Controlling hidden layer capacity through lateral connections

  • Authors:
  • Kwabena Agyepong;Ravi Kothari

  • Affiliations:
  • Artificial Neural Systems Laboratory, Department of Electrical and Computer Engineering and Computer Science, University of Cincinnati, Cincinnati, OH 45221-0030, U.S.A;Artificial Neural Systems Laboratory, Department of Electrical and Computer Engineering and Computer Science, University of Cincinnati, Cincinnati, OH 45221-0030, U.S.A.

  • Venue:
  • Neural Computation
  • Year:
  • 1997

Quantified Score

Hi-index 0.00

Visualization

Abstract

We investigate the effects of including selected lateral interconnections in a feedforward neural network. In a network with one hidden layer consisting of m hidden neurons labeled 1,2... m, hidden neuron j is connected fully to the inputs, the outputs, and hidden neuron j + 1. As a consequence of the lateral connections, each hidden neuron receives two error signals: one from the output layer and one through the lateral interconnection. We show that the use of these lateral interconnections among the hidden-layer neurons facilitates controlled assignment of role and specialization of the hidden-layer neurons.
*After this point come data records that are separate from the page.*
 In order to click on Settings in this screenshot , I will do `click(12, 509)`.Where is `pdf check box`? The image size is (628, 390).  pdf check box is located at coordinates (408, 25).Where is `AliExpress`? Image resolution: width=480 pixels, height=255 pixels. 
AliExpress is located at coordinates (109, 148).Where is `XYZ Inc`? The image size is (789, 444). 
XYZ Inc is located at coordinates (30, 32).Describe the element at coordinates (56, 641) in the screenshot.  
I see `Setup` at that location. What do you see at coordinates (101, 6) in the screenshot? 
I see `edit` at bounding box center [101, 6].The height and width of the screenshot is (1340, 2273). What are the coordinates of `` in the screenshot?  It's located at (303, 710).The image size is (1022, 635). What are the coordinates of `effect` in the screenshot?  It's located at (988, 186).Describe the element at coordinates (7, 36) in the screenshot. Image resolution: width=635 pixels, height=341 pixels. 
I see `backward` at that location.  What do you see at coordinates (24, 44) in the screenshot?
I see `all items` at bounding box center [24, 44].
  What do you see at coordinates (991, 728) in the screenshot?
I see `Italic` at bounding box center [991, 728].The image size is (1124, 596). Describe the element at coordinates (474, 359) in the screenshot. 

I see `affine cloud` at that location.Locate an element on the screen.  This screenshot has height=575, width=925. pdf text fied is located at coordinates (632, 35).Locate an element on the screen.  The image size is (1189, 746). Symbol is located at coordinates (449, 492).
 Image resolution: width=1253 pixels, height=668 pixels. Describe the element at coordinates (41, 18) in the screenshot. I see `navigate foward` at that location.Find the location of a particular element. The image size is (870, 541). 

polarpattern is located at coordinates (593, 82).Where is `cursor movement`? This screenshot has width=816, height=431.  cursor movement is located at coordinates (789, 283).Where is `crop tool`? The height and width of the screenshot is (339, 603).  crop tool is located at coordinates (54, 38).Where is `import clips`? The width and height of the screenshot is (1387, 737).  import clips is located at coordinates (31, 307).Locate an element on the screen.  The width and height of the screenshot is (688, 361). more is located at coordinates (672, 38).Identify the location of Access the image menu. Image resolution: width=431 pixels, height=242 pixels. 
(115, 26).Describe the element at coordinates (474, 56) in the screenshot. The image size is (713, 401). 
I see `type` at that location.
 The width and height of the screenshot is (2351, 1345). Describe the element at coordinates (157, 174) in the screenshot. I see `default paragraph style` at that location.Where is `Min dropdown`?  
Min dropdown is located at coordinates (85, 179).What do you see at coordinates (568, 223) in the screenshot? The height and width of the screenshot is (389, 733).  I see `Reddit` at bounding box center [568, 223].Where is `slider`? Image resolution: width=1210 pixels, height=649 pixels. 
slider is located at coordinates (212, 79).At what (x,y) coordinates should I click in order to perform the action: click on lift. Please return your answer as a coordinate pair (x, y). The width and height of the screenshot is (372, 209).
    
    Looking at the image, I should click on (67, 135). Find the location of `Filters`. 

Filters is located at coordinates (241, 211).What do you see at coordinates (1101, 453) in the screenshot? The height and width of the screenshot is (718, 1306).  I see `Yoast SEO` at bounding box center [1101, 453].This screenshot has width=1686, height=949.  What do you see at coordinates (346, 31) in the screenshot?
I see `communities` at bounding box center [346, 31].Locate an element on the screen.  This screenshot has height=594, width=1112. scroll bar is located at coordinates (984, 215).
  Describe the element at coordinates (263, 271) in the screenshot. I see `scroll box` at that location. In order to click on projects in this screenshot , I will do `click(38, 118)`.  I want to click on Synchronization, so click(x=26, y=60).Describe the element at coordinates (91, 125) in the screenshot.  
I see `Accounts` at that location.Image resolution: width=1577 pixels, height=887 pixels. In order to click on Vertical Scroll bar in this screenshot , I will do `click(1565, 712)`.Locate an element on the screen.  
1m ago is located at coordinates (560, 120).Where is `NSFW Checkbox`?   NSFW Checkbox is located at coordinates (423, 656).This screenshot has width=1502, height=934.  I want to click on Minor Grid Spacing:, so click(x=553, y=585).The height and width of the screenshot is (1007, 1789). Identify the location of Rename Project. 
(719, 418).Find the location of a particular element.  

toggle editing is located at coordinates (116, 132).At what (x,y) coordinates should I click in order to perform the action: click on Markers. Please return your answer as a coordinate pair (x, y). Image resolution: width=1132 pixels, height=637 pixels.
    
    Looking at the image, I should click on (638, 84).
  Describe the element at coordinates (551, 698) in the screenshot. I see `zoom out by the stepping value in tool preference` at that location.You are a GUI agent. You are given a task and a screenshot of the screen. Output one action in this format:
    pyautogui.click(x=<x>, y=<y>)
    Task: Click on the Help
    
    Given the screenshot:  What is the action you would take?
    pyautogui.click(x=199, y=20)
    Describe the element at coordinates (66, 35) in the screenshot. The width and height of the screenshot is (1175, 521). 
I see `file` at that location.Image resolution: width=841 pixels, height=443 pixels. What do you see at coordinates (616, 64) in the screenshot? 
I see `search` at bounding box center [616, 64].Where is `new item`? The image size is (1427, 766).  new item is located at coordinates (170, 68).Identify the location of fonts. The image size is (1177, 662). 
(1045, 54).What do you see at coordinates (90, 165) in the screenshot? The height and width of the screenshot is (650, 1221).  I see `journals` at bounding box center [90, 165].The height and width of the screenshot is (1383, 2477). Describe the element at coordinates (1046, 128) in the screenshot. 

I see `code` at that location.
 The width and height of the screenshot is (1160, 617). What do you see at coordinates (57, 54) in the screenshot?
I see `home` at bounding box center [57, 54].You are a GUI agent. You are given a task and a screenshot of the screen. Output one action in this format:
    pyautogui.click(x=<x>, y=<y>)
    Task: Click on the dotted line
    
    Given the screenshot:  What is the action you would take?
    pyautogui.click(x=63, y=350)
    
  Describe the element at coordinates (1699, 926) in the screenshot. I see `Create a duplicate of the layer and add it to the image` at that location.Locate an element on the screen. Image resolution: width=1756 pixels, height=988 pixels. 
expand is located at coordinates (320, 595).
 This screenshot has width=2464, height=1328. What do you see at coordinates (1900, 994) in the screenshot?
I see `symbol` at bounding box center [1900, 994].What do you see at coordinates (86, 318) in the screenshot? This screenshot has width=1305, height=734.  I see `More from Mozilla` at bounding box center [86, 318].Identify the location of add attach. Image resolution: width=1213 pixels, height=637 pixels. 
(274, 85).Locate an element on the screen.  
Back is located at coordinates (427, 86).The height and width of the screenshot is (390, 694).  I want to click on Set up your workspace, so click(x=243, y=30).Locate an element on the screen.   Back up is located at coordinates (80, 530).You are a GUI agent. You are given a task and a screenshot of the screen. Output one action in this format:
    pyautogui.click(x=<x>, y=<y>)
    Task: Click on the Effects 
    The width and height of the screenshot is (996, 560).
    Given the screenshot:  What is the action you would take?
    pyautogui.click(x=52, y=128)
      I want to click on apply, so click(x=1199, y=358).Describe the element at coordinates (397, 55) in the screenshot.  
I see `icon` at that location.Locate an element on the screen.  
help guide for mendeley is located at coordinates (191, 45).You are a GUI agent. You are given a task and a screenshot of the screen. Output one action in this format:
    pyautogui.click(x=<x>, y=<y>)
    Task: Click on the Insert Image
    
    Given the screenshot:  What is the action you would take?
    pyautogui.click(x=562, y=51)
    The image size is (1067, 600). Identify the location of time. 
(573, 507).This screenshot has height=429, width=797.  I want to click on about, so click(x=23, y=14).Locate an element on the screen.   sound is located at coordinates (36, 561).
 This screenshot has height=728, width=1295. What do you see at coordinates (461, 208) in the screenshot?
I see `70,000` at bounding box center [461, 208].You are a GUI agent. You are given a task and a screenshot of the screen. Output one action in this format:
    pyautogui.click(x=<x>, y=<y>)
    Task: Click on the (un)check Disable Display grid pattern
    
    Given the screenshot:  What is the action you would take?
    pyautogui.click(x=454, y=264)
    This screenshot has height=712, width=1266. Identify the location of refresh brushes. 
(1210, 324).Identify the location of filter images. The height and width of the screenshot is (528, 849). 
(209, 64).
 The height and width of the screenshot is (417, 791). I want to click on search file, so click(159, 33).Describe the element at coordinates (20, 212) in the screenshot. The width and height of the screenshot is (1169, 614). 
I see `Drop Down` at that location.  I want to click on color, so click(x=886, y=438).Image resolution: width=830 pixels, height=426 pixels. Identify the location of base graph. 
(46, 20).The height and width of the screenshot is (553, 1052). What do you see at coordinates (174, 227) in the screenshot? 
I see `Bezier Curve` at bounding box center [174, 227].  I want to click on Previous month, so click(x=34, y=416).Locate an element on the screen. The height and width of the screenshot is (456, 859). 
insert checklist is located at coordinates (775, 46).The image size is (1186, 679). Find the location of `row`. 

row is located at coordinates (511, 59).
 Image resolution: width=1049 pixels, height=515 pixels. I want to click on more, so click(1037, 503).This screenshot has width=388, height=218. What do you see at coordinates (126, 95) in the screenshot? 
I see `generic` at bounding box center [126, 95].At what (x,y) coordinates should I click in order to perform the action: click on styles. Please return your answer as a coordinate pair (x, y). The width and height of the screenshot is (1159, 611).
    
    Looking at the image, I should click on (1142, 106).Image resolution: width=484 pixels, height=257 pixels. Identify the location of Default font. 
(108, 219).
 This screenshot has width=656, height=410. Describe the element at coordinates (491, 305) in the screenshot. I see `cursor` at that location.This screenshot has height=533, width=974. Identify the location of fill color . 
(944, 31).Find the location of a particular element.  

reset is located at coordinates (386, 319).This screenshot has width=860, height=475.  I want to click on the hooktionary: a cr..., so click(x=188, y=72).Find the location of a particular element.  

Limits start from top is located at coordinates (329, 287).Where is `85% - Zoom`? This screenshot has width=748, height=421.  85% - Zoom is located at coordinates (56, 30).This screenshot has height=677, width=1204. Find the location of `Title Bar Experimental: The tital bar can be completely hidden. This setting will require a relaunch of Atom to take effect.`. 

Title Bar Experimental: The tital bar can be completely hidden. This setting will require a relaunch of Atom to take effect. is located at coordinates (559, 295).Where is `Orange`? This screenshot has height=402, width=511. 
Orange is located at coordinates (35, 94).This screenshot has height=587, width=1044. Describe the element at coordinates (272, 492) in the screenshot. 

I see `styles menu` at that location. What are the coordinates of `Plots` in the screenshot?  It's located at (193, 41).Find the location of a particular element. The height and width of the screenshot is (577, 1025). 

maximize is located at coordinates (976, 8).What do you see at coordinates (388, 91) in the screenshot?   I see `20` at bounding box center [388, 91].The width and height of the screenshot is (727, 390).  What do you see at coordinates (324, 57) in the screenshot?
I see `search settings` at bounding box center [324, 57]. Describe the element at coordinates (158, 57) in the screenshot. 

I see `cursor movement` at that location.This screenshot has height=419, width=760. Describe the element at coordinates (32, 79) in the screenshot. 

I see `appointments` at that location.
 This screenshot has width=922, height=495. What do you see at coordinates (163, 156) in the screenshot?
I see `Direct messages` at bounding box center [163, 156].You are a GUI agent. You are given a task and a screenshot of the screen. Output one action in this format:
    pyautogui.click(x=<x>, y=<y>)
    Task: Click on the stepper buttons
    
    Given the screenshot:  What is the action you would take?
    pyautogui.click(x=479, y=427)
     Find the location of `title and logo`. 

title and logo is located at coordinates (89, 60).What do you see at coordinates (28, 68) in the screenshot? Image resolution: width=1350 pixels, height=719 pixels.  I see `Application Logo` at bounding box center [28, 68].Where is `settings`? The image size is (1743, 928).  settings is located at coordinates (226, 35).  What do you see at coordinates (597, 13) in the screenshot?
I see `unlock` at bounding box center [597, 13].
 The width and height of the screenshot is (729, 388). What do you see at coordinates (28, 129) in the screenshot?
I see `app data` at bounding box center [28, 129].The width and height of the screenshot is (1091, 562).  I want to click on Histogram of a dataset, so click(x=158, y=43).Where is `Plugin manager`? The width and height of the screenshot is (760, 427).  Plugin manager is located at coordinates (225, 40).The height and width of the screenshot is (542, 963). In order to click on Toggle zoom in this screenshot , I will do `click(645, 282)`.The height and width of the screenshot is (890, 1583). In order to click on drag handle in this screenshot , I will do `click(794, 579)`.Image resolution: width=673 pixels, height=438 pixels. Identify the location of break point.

In particular, we show that as training progresses, hidden neurons become progressively specialized---starting from the fringes (i.e., lower and higher numbered hidden neurons, e.g., 1, 2, m --- 1 m) and leaving the neurons in the center of the hidden layer (i.e., hidden-layer neurons numbered close to m/2) unspecialized or functionally identical. Consequently, the network behaves like network growing algorithms without the explicit need to add hidden units, and like soft weight sharing due to functionally identical neurons in the center of the hidden layer. Experimental results from one classification and one function approximation problems are presented to illustrate selective specialization of the hidden-layer neurons. In addition, the improved generalization that results from a decrease in the effective number of free parameters is illustrated through a simple function approximation example and with a real-world data set. Besides the reduction in the number of free parameters, the localization of weight sharing may also allow for a method that allows procedural determination for the number of hidden-layer neurons required for a given learning task.